As I have stated at the beginning, this book is a collection of essays that were serialized in a magazine. I have added to the original text in many places in order to make the argument easier to follow. Some parts have been written almost entirely anew. However, the overall structure has not been altered. The flow of the argument in each chapter has not been changed either.
I customarily make sweeping corrections before serialized articles are compiled in book form. Naturally, there are differences between a series of articles in a magazine and a book in terms of the rhythm of the argument, as well as the expectations of readers. I had therefore expected to make drastic adjustments to this series of articles too, including how to arrange the chapters.
For this book, however, corrections have been kept to partial adjustments. This is because I became conscious of the fact that I was in a mental state where if I did embark on a complete revision, I would instead start to write a completely new book.
What do I mean by this?
To repeat, this book discusses the possibility of democracy. It is also a book that attempts to read and interpret Rousseau. It is not a book that talks about a specific political situation. Readers are entrusted with the task of imagining concrete forms and implications. I am neither a scholar of politics nor a journalist, and all I can present in a responsible manner is an abstract argument. This is why the argument of this book should still be valid ten or twenty years from now, or even in countries other than Japan.
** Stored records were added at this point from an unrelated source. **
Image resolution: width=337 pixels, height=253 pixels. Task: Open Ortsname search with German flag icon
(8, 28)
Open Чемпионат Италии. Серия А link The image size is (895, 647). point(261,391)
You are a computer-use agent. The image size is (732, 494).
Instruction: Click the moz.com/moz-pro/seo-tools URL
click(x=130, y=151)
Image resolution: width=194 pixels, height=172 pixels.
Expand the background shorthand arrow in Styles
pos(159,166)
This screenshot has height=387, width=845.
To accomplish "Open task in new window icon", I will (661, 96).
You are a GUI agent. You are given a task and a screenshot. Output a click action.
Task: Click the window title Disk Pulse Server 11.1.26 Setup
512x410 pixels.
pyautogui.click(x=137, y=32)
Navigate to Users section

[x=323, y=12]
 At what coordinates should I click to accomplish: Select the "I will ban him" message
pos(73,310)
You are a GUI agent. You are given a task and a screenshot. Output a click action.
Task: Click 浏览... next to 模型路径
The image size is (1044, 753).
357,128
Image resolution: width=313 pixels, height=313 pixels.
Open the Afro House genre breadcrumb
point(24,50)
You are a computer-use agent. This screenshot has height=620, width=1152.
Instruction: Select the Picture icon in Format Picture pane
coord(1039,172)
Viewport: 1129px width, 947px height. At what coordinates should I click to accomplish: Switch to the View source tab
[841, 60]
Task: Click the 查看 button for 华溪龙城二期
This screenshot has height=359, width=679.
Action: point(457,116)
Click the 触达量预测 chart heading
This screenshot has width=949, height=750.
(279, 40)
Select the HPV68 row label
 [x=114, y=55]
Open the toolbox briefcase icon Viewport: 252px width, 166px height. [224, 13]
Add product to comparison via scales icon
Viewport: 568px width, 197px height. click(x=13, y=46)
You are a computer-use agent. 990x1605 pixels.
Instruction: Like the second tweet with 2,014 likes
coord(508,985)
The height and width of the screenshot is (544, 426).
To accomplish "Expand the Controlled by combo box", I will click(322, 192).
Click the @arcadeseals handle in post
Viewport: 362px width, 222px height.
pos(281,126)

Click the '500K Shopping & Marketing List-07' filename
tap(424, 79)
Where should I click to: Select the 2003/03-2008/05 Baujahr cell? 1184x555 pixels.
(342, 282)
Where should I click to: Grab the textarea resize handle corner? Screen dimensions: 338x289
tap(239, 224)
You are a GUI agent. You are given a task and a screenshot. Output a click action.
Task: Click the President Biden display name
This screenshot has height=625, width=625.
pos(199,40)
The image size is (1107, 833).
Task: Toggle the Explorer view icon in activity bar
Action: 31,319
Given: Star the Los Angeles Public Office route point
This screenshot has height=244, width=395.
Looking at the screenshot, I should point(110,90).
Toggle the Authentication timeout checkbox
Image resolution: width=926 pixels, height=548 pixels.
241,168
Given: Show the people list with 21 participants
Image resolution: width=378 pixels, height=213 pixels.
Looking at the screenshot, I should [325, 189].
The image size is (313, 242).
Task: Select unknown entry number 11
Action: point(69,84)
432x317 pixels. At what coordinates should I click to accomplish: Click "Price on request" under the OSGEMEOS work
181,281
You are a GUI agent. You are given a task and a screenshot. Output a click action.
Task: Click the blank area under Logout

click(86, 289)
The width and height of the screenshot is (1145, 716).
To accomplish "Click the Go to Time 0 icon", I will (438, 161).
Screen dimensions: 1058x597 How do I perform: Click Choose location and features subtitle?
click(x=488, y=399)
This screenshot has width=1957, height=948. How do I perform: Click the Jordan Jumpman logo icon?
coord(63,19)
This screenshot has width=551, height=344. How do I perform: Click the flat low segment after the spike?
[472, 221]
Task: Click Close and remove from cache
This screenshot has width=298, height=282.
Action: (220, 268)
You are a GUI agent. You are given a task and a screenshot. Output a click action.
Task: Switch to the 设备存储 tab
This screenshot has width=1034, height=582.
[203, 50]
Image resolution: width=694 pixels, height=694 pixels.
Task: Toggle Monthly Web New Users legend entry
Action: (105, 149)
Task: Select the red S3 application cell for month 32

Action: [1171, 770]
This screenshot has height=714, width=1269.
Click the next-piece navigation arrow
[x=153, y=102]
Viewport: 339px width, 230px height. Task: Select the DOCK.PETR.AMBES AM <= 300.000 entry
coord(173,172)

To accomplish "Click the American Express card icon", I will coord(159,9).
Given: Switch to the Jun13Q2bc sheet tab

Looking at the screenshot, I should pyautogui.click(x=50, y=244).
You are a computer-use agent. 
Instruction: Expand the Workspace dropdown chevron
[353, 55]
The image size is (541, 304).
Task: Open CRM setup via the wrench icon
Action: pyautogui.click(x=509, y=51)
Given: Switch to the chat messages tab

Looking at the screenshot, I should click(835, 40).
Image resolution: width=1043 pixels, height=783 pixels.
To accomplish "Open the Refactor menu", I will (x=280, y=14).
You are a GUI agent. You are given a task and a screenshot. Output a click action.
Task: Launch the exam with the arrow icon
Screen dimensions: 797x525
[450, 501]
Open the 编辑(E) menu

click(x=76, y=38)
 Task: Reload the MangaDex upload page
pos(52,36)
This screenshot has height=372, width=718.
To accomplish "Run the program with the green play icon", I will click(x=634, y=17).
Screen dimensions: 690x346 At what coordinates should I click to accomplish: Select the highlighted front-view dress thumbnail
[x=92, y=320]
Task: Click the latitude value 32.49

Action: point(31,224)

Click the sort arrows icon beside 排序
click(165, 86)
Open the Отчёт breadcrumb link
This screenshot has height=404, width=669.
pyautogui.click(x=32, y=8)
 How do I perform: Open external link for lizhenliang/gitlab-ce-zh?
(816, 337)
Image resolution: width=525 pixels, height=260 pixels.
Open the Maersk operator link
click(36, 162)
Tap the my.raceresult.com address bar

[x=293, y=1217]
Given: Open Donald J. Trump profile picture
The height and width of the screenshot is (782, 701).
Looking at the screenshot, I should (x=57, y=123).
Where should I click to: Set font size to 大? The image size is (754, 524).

However, it is also undeniable that the book was conceived and written in a specific place and historical period.
I mentioned earlier that the articles that this book is based on were published in serialized form in a magazine from the winter of 2009 to the spring of 2011. These one and a half years coincided with a period in which Japanese society was shaken in a significant way.
I began writing the series when all of Japan exploded in excitement at the advent of a new administration, and expectations towards politics peaked. I continued writing the series into the following year as I saw disappointment with the Democratic Party of Japan spreading quickly due to its unceasing string of blunders, with confidence in politics itself wilting rapidly away.
This was also a period during which social media quickly spread domestically, drastically changing the power dynamic between the mass media and the network. By coincidence, for a year during that period I was put in charge of an editorial column in the newspaper Asahi Shimbun that covered recent articles of criticism in major journals and periodicals. The person in charge of this has the duty to attend a monthly study group with a commission of experts. There was never a meeting where current trends in the network did not come up. E-books and dada-mor became buzzwords, classified footage taken by the Japan Coast Guard was uploaded on the internet, and outside of Japan, Wikileaks and the revolutions in the Middle East attracted major public attention.
In other words, this book was written in a period in which Japanese society finally lost all confidence in conventional forms of politics and communication and timidly began to direct its attention to the possibility of a new method of consensus formation mediated by the network.